At the Seattle Repertory in the 1990s, the company developed Inspecting Carol, about the arrival in a small midwestern town of someone who may be a National Endowment for the Arts evaluator with the power to cancel the grant of a struggling regional theatre company. It's still being performed in various places.

Last fall, at the National Theatre in London, David Farr reworked Gogol as The UN Inspector, set in a former Soviet republic run by old communist cabinet ministers. Their mysterious visitor, a minor real-estate agent, is mistaken for a man from the UN who has the power to withdraw the new nation's foreign aid. Naturally, he's taken to the presidential palace and offered a series of bribes. Every version, even when set in 19th-century Russia, reveals its own period; Toronto's adds a post-modern touch: Khlestakov, now an actor instead of a clerk, sneaks away and writes a play, which turns out to be the play we are watching.

The Inspector General casts a longer shadow than anything else written for the stage in the 19th century. It inspired, for instance, an episode called "Hotel Inspector" in John Cleese's Fawlty Towers. Sholom Aleichem, who created Tevye the milkman, the hero of Fiddler on the Roof, was a disciple of Gogol. Mel ("I have bad taste with a deep fount of intellectuality") Brooks has always proudly listed Gogol among his masters; traces of The Inspector General appear in Blazing Saddles.

Moviegoers have had many chances to know the story. The first film version came out of Germany in 1932. In 1933 the Czechs made a movie that was then banned in Nazi Germany. The Russians made movies in 1954 (a filming of the Moscow Art Players production) and again in 1996. When Warner Brothers got to it in 1949 they made the mysterious stranger, played by Danny Kaye, part of a travelling medicine show. They added songs by Sylvia Fine, Kaye's wife, in one of which Kaye sang, "What does an Inspector General do? Inspect generals?" Warners rewrote Gogol's pessimistic ending so that Kaye could emerge as a hero.

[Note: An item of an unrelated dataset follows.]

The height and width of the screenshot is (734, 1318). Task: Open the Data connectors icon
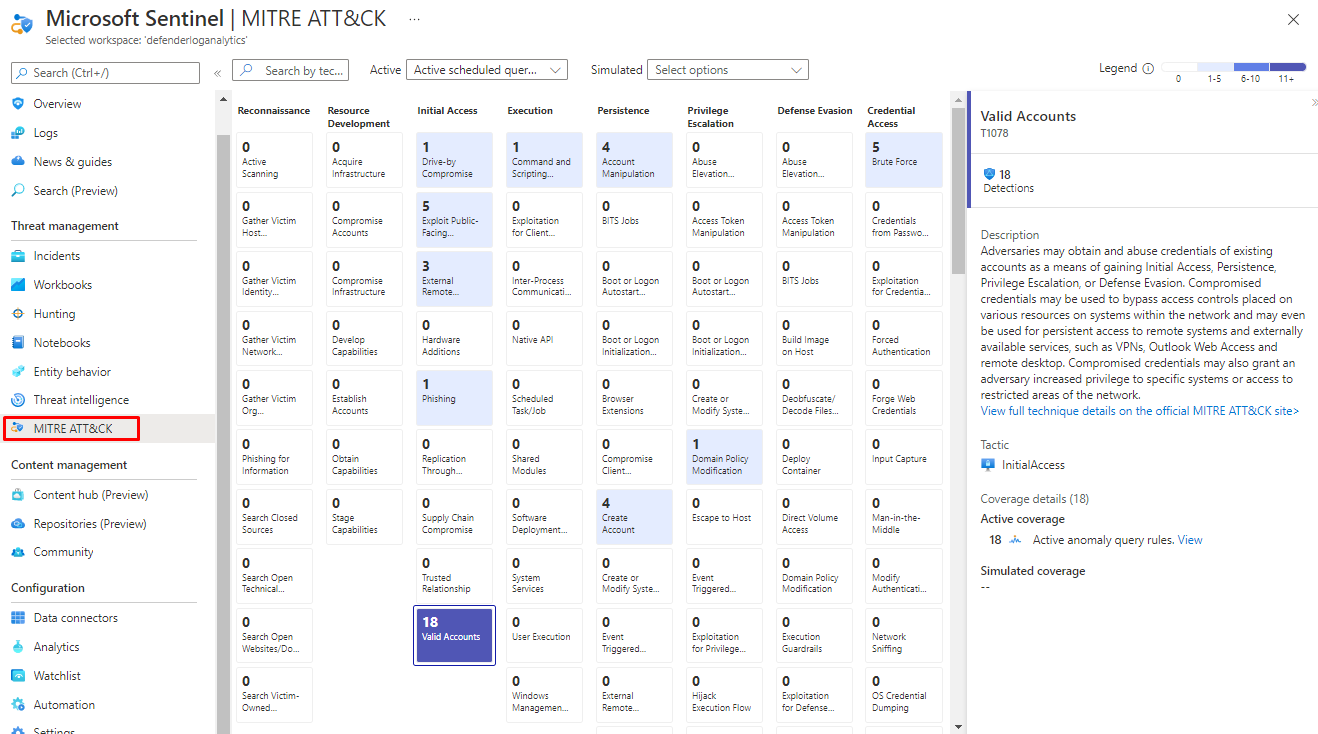tap(18, 618)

Unfortunately, the current Canadian production is probably the worst work that Soulpepper has given us. The performance I saw was interrupted several times by the sound of reputations crashing to the ground. Nancy Palk plays the mayor's wife as an unfunny screeching harridan; William Webster, the mayor, comes across as less funny and even screechier. Morris Panych, author of the adaptation, is poorly served by Morris Panych, the director, or maybe it's vice-versa. They both apparently believe that any kind of silly gawkiness is amusing if delivered by clumsy actors jumping around the stage in fur-encrusted costumes. The adapter thinks that Russian names are hilarious in themselves and for extra laughs inserts heavy-handed Canadian references to transfer payments and the heritage minister.

If you knew nothing about Panych except this production you would assume that he thinks comedy is easy. You might also guess that the word "timing" is not part of his artistic vocabulary. Our beloved Diego Matamoros, the clown prince of Soulpepper, gives a rich, ingenious and deeply funny performance as Khlestakov. He's so good, in fact, that he almost makes the show bearable. Almost.